Les stratégies de plantation rentables exigent également des sources stables de nouveaux arbres. La Ville de Montréal a sa propre pépinière d’arbres depuis 1948. Il s’agit de la plus grande pépinière au Canada, comptant environ 80 000 arbres à différentes étapes de croissance. Elle fournit aux arrondissements de Montréal environ un tiers des arbres qui sont plantés annuellement. La pépinière compte 140 espèces différentes et vise à augmenter la diversité; cependant, la Ville a de la difficulté à atteindre ses cibles.

Afin de limiter davantage les risques d’inondation et de protéger les zones naturelles importantes, la Ville a fait l’acquisition d’une terre d’une superficie de 175 hectares grâce à une aide de 50 millions de dollars provenant du Fonds d’atténuation et d’adaptation en matière de catastrophes (FAAC) pour créer le Grand parc de l’Ouest.

Résultats et suivi des progrès

La Ville de Montréal est en voie d’atteindre son objectif, car l’indice du couvert urbain a récemment été estimé à 23 pour cent. SOVERDI et d’autres partenaires sont aussi en voie de planter 20 000 arbres par année au cours des années à venir.

On prévoit que le Grand parc de l’Ouest de Montréal, s’étalant sur 3 000 hectares, deviendra le plus grand parc municipal naturel au Canada. Cette zone comprend une forêt, des terres agricoles ainsi que des zones humides qui favorisent la biodiversité et qui protègent les infrastructures naturelles, limitant ainsi les inondations et offrant un éventail de possibilités de loisirs.

Il existe d’éventuels avantages connexes entre l’augmentation du couvert forestier et les marchés de compensation des émissions de carbone pour financer les forêts urbaines.
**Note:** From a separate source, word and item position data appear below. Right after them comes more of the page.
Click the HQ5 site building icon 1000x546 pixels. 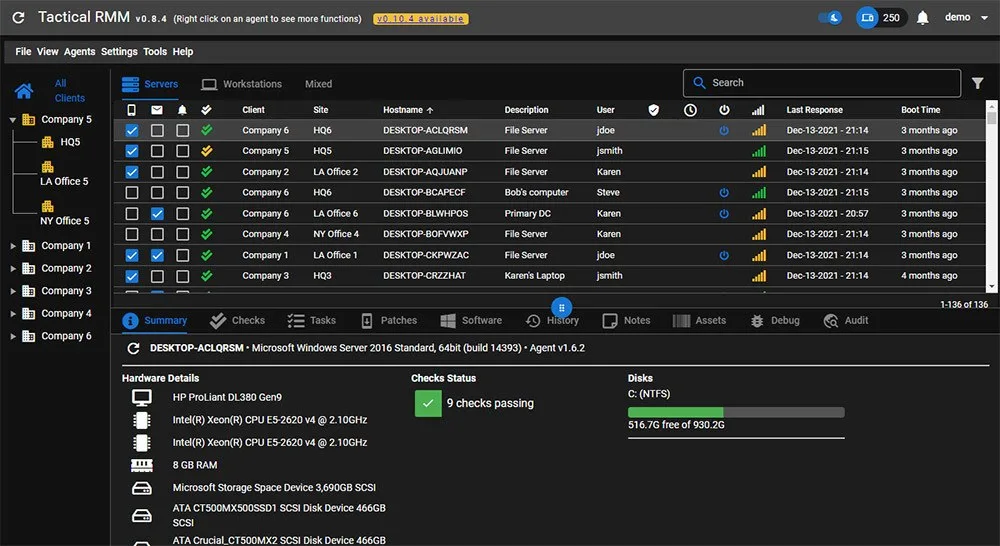(47, 142)
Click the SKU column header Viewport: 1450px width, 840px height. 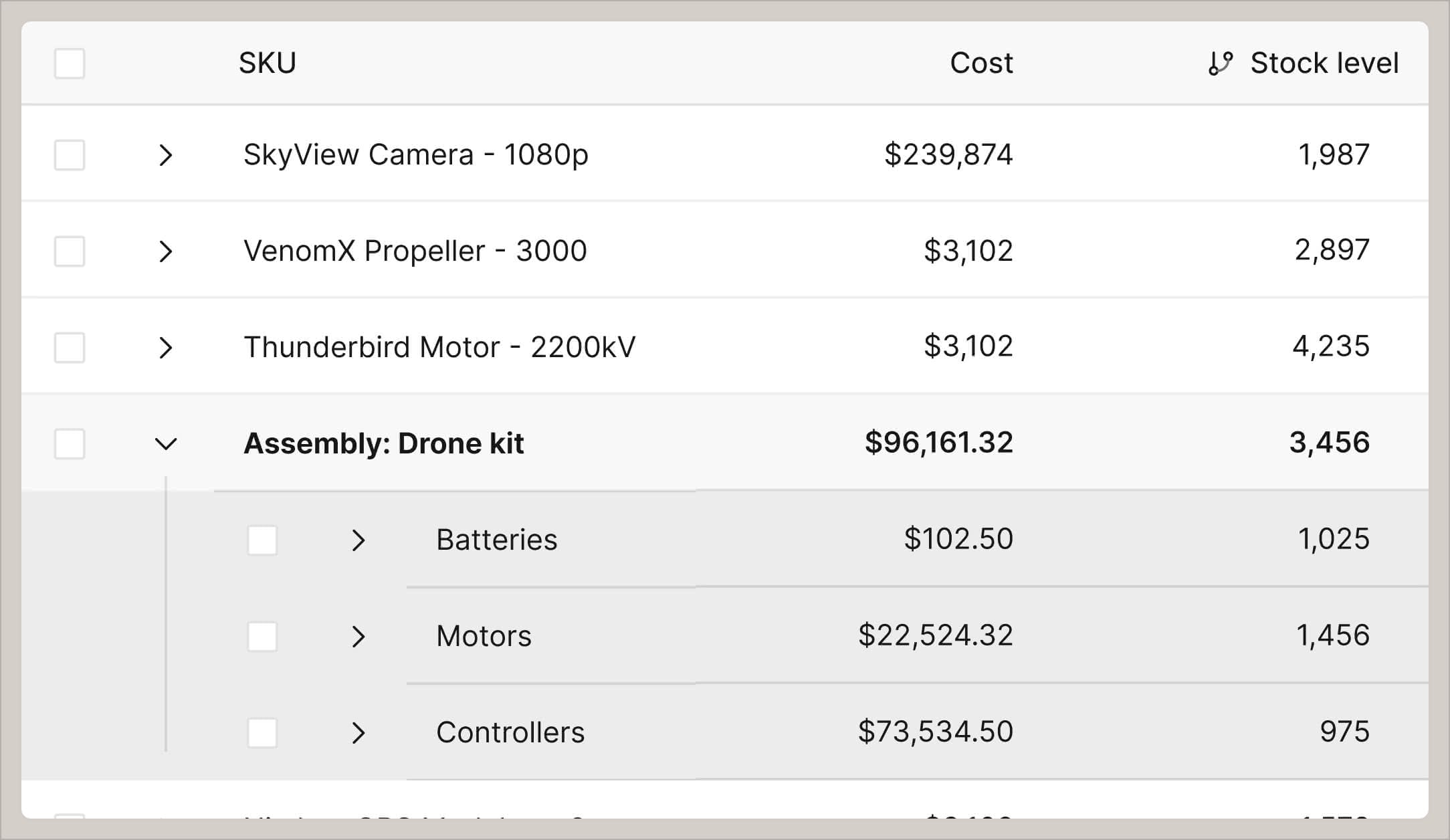click(268, 62)
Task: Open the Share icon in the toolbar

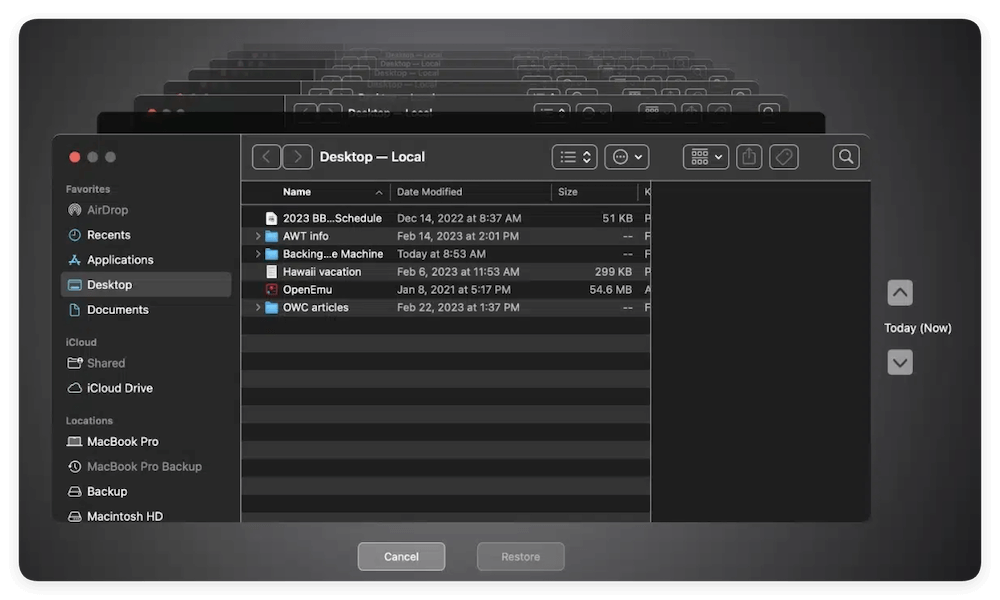Action: tap(749, 156)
Les marchés de compensation de carbone – où les entreprises et les personnes compensent leurs émissions de gaz à effet de serre en achetant des crédits générés par le retrait d’émissions ou des efforts de réduction – offrent une source potentielle de financement pour étendre le couvert forestier urbain. Les arbres des régions urbaines pourraient être plus bénéfiques que ceux des régions périphériques, car ils offrent de multiples bienfaits globaux à des populations plus vastes. Malgré cette possibilité, l’adoption de ces types de programmes a connu un succès limité à cause de nombreux facteurs.
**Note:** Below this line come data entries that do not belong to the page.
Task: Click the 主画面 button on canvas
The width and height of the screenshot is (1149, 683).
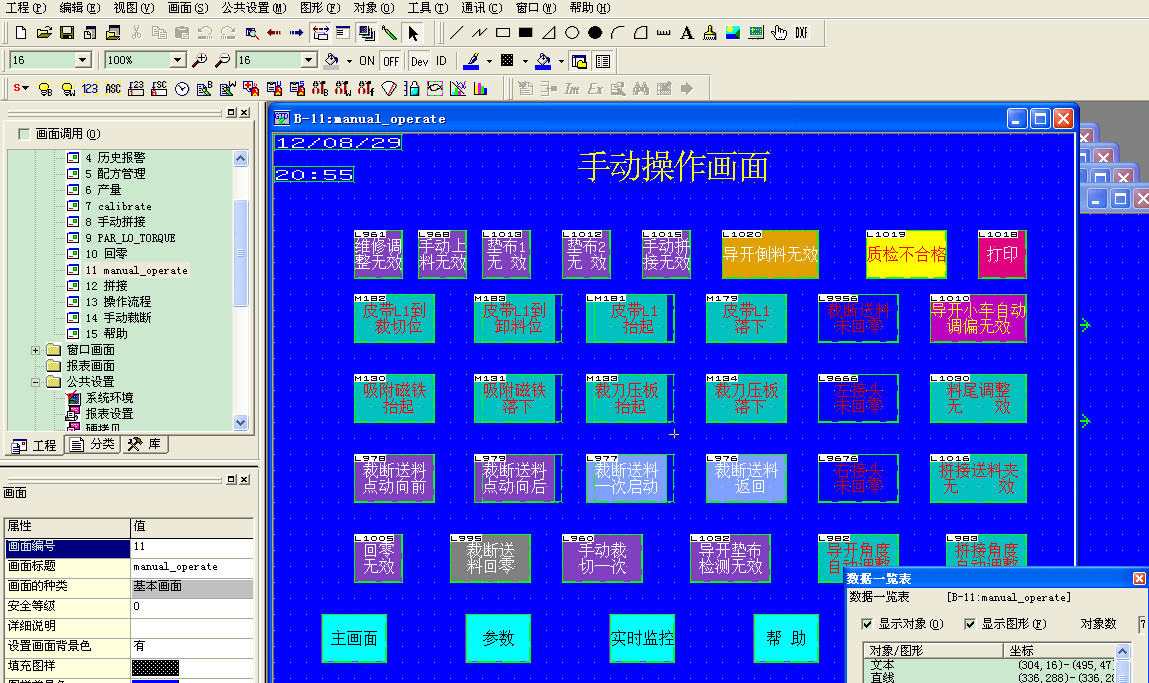Action: (x=354, y=638)
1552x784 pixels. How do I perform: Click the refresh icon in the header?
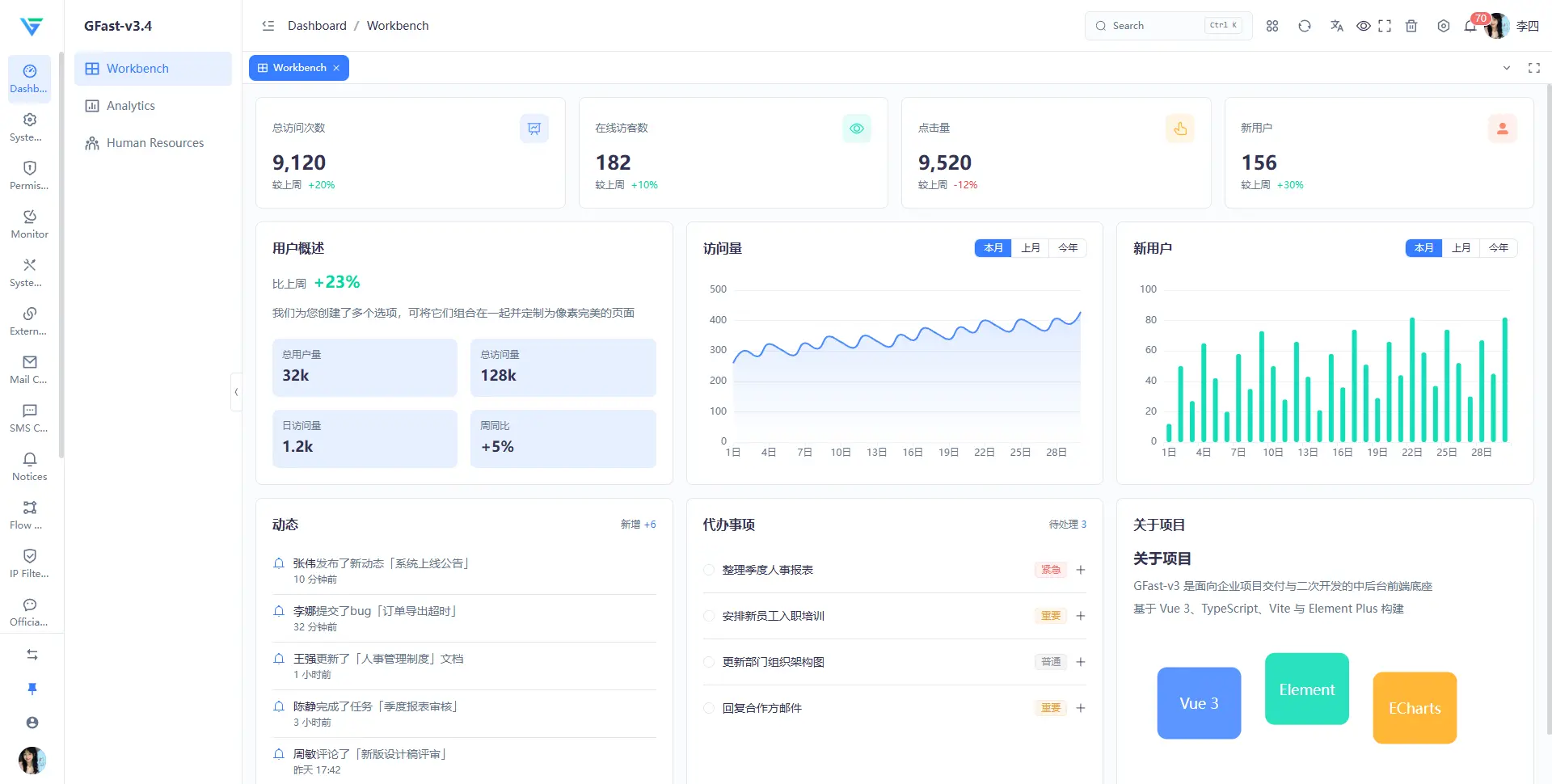tap(1305, 26)
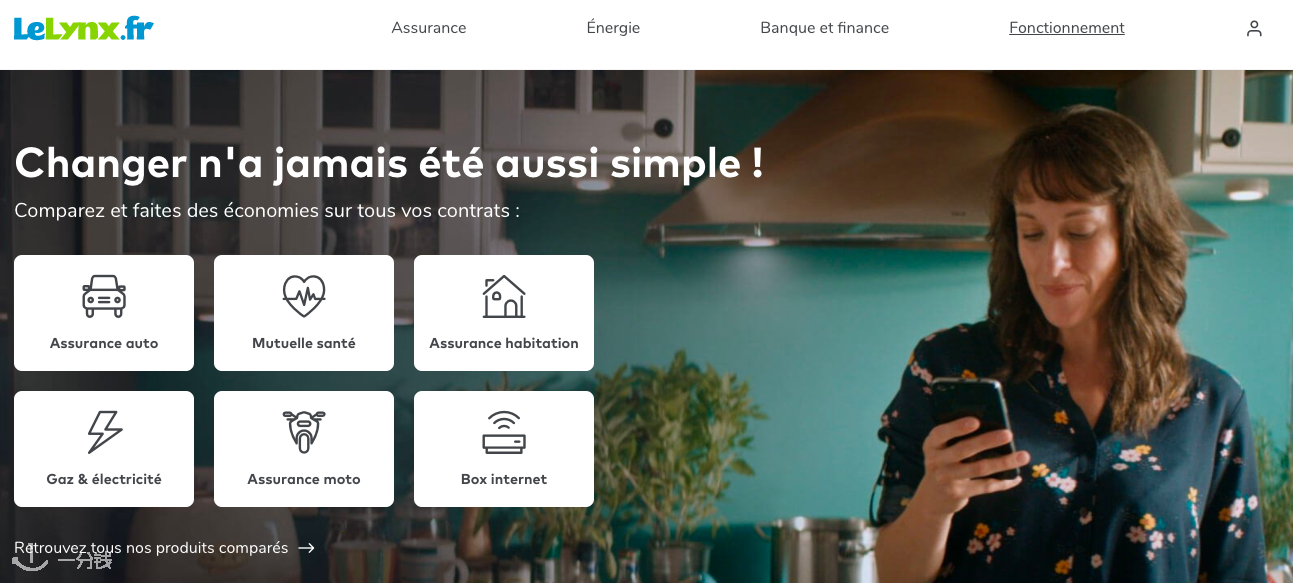Open the user account profile icon
The height and width of the screenshot is (583, 1293).
[x=1254, y=29]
À la suite des premières années du plan d’action, la Ville a réduit ses objectifs annuels de plantation d’arbres dans des ententes de subvention avec SOVERDI et elle a augmenté les budgets par arbre pour s’assurer de pouvoir veiller à l’entretien nécessaire et au suivi de chaque arbre planté.

Prochaine(s) étape(s)

La Ville et les paliers supérieurs du gouvernement peuvent continuer à contribuer à l’expansion des forêts urbaines à Montréal comme suit :

  • Concevoir des programmes d’investissement et des cadres de compensation pour favoriser un plus vaste éventail d’avantages pour la société et l’environnement qui équilibrent les risques associés à la séquestration non permanente de CO2.
  • Exiger que les promoteurs et propriétaires d’établissement investissent dans des arbres et des pratiques d’entretien durables.
  • Financer les coûts de capitaux et d’exploitation pour assurer la survie des arbres dans le contexte des maladies et d’un climat changeant.
  • Mettre en œuvre des règlements stricts visant à protéger les arbres actuels et offrir des mesures incitatives aux propriétaires de terres privées entourant la plantation et l’entretien de nouveaux arbres.
  • Soutenir de solides chaînes d’approvisionnement pour répondre à la demande et appuyer les pépinières actuelles et potentielles.
  • Investir dans la recherche et la collecte de données.